Wie entstehen eure Songs in der Regel, ausgehend von einem Riff, spielt ihr einfach los und ordnet dann …?
Meistens fängt es mit den Akkorden an, die eine Stimmung vorgeben. Der Text kommt dann nach und nach – mal schnell, mal langsam. Oft ist es ein hin und her, mit Demos, die ich immer wieder einsinge, um die richtige Richtung zu finden. Bei der EP waren die Songs im Grunde schon da, aber der Aufnahmeprozess hat ihnen noch Details gegeben, die gut dazu gepasst haben. Was mir am Ende wichtig war, war, dass die Instrumente leicht und unbeschwert wirken, während die Texte sich auch mal schwer und unbequem anfühlen dürfen.
Was für Emotionen wollt ihr beim Publikum auslösen und weshalb?

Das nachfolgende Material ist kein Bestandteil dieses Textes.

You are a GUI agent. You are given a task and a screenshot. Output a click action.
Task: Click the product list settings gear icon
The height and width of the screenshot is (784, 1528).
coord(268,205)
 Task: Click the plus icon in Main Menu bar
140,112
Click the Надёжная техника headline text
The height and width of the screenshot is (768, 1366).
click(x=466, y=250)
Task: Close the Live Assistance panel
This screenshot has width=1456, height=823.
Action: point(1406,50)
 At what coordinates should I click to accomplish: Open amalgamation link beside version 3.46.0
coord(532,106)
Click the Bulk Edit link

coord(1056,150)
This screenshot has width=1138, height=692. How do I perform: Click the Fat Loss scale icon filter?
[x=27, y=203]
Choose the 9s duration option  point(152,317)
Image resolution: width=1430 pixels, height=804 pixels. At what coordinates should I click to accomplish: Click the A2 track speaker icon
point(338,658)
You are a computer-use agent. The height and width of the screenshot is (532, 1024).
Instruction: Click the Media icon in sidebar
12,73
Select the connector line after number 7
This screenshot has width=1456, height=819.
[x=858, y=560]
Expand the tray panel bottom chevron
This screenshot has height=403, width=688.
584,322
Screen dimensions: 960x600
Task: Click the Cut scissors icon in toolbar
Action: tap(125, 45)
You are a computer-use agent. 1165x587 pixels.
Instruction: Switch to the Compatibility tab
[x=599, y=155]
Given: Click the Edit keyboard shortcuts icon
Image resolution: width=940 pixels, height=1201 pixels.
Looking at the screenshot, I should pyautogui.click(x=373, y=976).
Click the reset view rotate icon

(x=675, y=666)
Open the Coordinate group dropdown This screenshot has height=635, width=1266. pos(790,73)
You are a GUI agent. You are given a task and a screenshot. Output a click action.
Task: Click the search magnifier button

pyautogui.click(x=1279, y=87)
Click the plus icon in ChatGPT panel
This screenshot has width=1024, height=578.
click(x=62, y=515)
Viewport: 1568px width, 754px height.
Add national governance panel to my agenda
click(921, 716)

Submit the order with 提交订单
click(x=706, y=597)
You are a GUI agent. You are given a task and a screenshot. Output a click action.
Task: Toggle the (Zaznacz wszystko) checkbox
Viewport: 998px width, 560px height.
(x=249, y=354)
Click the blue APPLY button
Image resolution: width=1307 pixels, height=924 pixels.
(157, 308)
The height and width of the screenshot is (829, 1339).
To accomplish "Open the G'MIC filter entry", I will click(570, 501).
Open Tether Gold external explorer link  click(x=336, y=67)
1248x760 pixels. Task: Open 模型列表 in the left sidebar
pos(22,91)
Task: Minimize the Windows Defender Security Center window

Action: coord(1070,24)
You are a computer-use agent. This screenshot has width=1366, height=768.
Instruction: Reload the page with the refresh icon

Eigentlich ist es ziemlich simpel: Bei einem Konzert frage ich mich, was ich von der Stimmung erwarte. Bei einer lauten, energetischen Band ist es das Bedürfnis nach Energie, nach diesem unmittelbaren Gefühl von hier und jetzt. Bei meiner Musik geht es eher um etwas anderes – das langsame Hineingleiten in einen Moment, das Gefühl, sich für 60 Minuten einfach mal von der Musik umhüllen zu lassen. In einer ruhigen, fast intimen Stille, in der man sich selbst verliert oder von den Gedanken der Musik mitgenommen wird. Aber auch die Momente zwischen den Songs sind mir wichtig – die Entstehungsgeschichten oder kleine Anekdoten aus der Vergangenheit, die einem erlauben, kurz aus der Musik herauszutreten, um wieder ins Hier und Jetzt zurückzukehren. Vielleicht ist es genau das –
der Moment, in dem die Musik Raum gibt, ohne zu drängen, und die Geschichten es einem ermöglichen, sich verbunden zu fühlen.
Welches Instrumentarium habt ihr bei euren Aufnahmen zum aktuellen Album genutzt und wieso fiel die Wahl genau darauf?
Die Instrumentenauswahl war relativ klassisch: Schlagzeug, Bass, Gitarre, Klavier und Rhodes Piano. Diese Grundausstattung stand schnell fest, das war der Rahmen, auf dem alles andere aufgebaut wurde. Die echten Akzente entstanden dann durch die Details – klatschende Hände, Rasseln, all diese kleinen Geräusche, die sich fast unauffällig in den Raum schlichen. Im Studio war der Spielraum größer, als ich zunächst dachte. Besonders das Nashville Tuning der Gitarre hat mich überrascht, es hat diese neue Energie in die Songs gebracht, es war irgendwie unverzichtbar. Das war ein Moment, bei dem sich alles
fügte, und die Lieder an Tiefe gewannen.